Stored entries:
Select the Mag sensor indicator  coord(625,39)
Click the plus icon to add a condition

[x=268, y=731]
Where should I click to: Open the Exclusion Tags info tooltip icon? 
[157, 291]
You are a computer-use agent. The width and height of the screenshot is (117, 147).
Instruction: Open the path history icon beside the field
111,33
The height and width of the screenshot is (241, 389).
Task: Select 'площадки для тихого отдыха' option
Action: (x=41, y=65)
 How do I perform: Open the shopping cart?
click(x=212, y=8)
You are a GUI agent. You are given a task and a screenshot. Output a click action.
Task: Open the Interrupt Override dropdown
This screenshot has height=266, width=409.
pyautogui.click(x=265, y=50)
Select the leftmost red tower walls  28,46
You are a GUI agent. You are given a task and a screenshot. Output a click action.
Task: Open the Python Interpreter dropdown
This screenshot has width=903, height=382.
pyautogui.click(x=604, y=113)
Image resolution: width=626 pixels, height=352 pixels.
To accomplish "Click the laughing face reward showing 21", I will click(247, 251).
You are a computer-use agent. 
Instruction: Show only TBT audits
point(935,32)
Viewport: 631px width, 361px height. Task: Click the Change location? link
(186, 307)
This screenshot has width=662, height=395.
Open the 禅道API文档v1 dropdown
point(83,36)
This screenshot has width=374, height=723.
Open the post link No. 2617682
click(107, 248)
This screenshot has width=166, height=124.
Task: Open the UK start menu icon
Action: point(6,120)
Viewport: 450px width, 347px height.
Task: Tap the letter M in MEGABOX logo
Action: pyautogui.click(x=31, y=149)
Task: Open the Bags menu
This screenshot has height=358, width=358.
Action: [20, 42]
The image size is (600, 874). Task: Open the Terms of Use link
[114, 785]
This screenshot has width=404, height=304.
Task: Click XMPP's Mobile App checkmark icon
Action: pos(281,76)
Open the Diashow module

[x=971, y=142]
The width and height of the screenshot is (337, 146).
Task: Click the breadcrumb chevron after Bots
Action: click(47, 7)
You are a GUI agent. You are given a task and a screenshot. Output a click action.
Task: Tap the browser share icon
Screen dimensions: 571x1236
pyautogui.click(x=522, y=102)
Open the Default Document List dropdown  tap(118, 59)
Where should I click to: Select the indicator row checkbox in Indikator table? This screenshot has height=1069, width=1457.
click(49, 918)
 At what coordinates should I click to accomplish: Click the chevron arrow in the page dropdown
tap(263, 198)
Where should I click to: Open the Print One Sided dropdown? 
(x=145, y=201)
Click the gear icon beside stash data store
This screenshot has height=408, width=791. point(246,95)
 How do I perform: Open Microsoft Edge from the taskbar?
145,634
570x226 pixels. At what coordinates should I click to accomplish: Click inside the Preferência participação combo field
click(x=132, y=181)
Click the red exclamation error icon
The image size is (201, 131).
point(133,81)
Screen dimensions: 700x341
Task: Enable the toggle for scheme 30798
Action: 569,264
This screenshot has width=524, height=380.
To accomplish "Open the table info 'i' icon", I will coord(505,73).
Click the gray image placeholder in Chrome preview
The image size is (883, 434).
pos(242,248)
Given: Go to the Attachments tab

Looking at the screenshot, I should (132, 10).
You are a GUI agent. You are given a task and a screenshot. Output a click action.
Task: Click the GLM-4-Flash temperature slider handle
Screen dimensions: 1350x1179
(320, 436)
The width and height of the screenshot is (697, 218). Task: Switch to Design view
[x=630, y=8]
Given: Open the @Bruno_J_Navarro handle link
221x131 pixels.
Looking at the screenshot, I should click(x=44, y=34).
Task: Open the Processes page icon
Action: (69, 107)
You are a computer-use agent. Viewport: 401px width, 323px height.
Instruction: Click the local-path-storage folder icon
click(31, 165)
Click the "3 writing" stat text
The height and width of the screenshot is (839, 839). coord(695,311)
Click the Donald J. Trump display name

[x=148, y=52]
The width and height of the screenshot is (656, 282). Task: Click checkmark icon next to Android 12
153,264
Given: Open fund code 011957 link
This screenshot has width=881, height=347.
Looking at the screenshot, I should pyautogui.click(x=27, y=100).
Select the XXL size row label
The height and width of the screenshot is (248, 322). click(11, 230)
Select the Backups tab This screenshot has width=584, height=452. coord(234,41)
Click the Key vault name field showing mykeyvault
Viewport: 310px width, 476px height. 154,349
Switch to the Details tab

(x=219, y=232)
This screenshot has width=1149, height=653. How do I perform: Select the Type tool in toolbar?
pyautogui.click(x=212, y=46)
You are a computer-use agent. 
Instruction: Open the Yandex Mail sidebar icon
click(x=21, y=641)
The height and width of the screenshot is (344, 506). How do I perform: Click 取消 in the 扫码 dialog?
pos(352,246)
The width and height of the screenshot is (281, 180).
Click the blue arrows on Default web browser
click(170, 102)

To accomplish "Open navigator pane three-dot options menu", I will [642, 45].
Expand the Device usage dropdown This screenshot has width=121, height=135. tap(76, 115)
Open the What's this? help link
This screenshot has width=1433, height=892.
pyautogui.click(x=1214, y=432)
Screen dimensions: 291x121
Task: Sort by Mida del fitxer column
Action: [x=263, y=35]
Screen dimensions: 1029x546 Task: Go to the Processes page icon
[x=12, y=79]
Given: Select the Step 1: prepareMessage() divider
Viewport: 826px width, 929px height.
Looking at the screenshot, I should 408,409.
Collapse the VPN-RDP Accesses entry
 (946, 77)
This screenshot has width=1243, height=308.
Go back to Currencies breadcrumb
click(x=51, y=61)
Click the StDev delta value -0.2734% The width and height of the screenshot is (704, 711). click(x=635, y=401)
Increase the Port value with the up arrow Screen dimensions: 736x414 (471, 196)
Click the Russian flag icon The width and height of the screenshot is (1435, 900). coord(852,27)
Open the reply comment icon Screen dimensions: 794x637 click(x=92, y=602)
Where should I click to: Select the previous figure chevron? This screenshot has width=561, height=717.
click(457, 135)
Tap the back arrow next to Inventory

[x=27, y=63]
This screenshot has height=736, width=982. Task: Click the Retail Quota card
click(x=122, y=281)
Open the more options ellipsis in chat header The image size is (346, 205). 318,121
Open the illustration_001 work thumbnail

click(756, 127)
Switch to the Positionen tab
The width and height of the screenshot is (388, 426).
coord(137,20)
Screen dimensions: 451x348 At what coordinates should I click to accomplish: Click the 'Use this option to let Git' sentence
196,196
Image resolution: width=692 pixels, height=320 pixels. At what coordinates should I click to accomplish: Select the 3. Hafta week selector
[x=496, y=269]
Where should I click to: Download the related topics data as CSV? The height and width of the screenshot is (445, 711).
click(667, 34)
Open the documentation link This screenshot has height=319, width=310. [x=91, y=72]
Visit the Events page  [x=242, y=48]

◆ **Exercise requirements**:
For every entry in the records above, write an exact copy.

◆ **Solution**:
Select the Mag sensor indicator  coord(625,39)
Click the plus icon to add a condition

[x=268, y=731]
Where should I click to: Open the Exclusion Tags info tooltip icon? 
[157, 291]
You are a computer-use agent. The width and height of the screenshot is (117, 147).
Instruction: Open the path history icon beside the field
111,33
The height and width of the screenshot is (241, 389).
Task: Select 'площадки для тихого отдыха' option
Action: (x=41, y=65)
 How do I perform: Open the shopping cart?
click(x=212, y=8)
You are a GUI agent. You are given a task and a screenshot. Output a click action.
Task: Open the Interrupt Override dropdown
This screenshot has height=266, width=409.
pyautogui.click(x=265, y=50)
Select the leftmost red tower walls  28,46
You are a GUI agent. You are given a task and a screenshot. Output a click action.
Task: Open the Python Interpreter dropdown
This screenshot has width=903, height=382.
pyautogui.click(x=604, y=113)
Image resolution: width=626 pixels, height=352 pixels.
To accomplish "Click the laughing face reward showing 21", I will click(247, 251).
You are a computer-use agent. 
Instruction: Show only TBT audits
point(935,32)
Viewport: 631px width, 361px height. Task: Click the Change location? link
(186, 307)
This screenshot has width=662, height=395.
Open the 禅道API文档v1 dropdown
point(83,36)
This screenshot has width=374, height=723.
Open the post link No. 2617682
click(107, 248)
This screenshot has width=166, height=124.
Task: Open the UK start menu icon
Action: point(6,120)
Viewport: 450px width, 347px height.
Task: Tap the letter M in MEGABOX logo
Action: pyautogui.click(x=31, y=149)
Task: Open the Bags menu
This screenshot has height=358, width=358.
Action: [20, 42]
The image size is (600, 874). Task: Open the Terms of Use link
[114, 785]
This screenshot has width=404, height=304.
Task: Click XMPP's Mobile App checkmark icon
Action: pos(281,76)
Open the Diashow module

[x=971, y=142]
The width and height of the screenshot is (337, 146).
Task: Click the breadcrumb chevron after Bots
Action: click(47, 7)
You are a GUI agent. You are given a task and a screenshot. Output a click action.
Task: Tap the browser share icon
Screen dimensions: 571x1236
pyautogui.click(x=522, y=102)
Open the Default Document List dropdown  tap(118, 59)
Where should I click to: Select the indicator row checkbox in Indikator table? This screenshot has height=1069, width=1457.
click(49, 918)
 At what coordinates should I click to accomplish: Click the chevron arrow in the page dropdown
tap(263, 198)
Where should I click to: Open the Print One Sided dropdown? 
(x=145, y=201)
Click the gear icon beside stash data store
This screenshot has height=408, width=791. point(246,95)
 How do I perform: Open Microsoft Edge from the taskbar?
145,634
570x226 pixels. At what coordinates should I click to accomplish: Click inside the Preferência participação combo field
click(x=132, y=181)
Click the red exclamation error icon
The image size is (201, 131).
point(133,81)
Screen dimensions: 700x341
Task: Enable the toggle for scheme 30798
Action: 569,264
This screenshot has width=524, height=380.
To accomplish "Open the table info 'i' icon", I will coord(505,73).
Click the gray image placeholder in Chrome preview
The image size is (883, 434).
pos(242,248)
Given: Go to the Attachments tab

Looking at the screenshot, I should (132, 10).
You are a GUI agent. You are given a task and a screenshot. Output a click action.
Task: Click the GLM-4-Flash temperature slider handle
Screen dimensions: 1350x1179
(320, 436)
The width and height of the screenshot is (697, 218). Task: Switch to Design view
[x=630, y=8]
Given: Open the @Bruno_J_Navarro handle link
221x131 pixels.
Looking at the screenshot, I should click(x=44, y=34).
Task: Open the Processes page icon
Action: (69, 107)
You are a computer-use agent. Viewport: 401px width, 323px height.
Instruction: Click the local-path-storage folder icon
click(31, 165)
Click the "3 writing" stat text
The height and width of the screenshot is (839, 839). coord(695,311)
Click the Donald J. Trump display name

[x=148, y=52]
The width and height of the screenshot is (656, 282). Task: Click checkmark icon next to Android 12
153,264
Given: Open fund code 011957 link
This screenshot has width=881, height=347.
Looking at the screenshot, I should pyautogui.click(x=27, y=100).
Select the XXL size row label
The height and width of the screenshot is (248, 322). click(11, 230)
Select the Backups tab This screenshot has width=584, height=452. coord(234,41)
Click the Key vault name field showing mykeyvault
Viewport: 310px width, 476px height. 154,349
Switch to the Details tab

(x=219, y=232)
This screenshot has width=1149, height=653. How do I perform: Select the Type tool in toolbar?
pyautogui.click(x=212, y=46)
You are a computer-use agent. 
Instruction: Open the Yandex Mail sidebar icon
click(x=21, y=641)
The height and width of the screenshot is (344, 506). How do I perform: Click 取消 in the 扫码 dialog?
pos(352,246)
The width and height of the screenshot is (281, 180).
Click the blue arrows on Default web browser
click(170, 102)

To accomplish "Open navigator pane three-dot options menu", I will [642, 45].
Expand the Device usage dropdown This screenshot has width=121, height=135. tap(76, 115)
Open the What's this? help link
This screenshot has width=1433, height=892.
pyautogui.click(x=1214, y=432)
Screen dimensions: 291x121
Task: Sort by Mida del fitxer column
Action: [x=263, y=35]
Screen dimensions: 1029x546 Task: Go to the Processes page icon
[x=12, y=79]
Given: Select the Step 1: prepareMessage() divider
Viewport: 826px width, 929px height.
Looking at the screenshot, I should 408,409.
Collapse the VPN-RDP Accesses entry
 (946, 77)
This screenshot has width=1243, height=308.
Go back to Currencies breadcrumb
click(x=51, y=61)
Click the StDev delta value -0.2734% The width and height of the screenshot is (704, 711). click(x=635, y=401)
Increase the Port value with the up arrow Screen dimensions: 736x414 (471, 196)
Click the Russian flag icon The width and height of the screenshot is (1435, 900). coord(852,27)
Open the reply comment icon Screen dimensions: 794x637 click(x=92, y=602)
Where should I click to: Select the previous figure chevron? This screenshot has width=561, height=717.
click(457, 135)
Tap the back arrow next to Inventory

[x=27, y=63]
This screenshot has height=736, width=982. Task: Click the Retail Quota card
click(x=122, y=281)
Open the more options ellipsis in chat header The image size is (346, 205). 318,121
Open the illustration_001 work thumbnail

click(756, 127)
Switch to the Positionen tab
The width and height of the screenshot is (388, 426).
coord(137,20)
Screen dimensions: 451x348 At what coordinates should I click to accomplish: Click the 'Use this option to let Git' sentence
196,196
Image resolution: width=692 pixels, height=320 pixels. At what coordinates should I click to accomplish: Select the 3. Hafta week selector
[x=496, y=269]
Where should I click to: Download the related topics data as CSV? The height and width of the screenshot is (445, 711).
click(667, 34)
Open the documentation link This screenshot has height=319, width=310. [x=91, y=72]
Visit the Events page  [x=242, y=48]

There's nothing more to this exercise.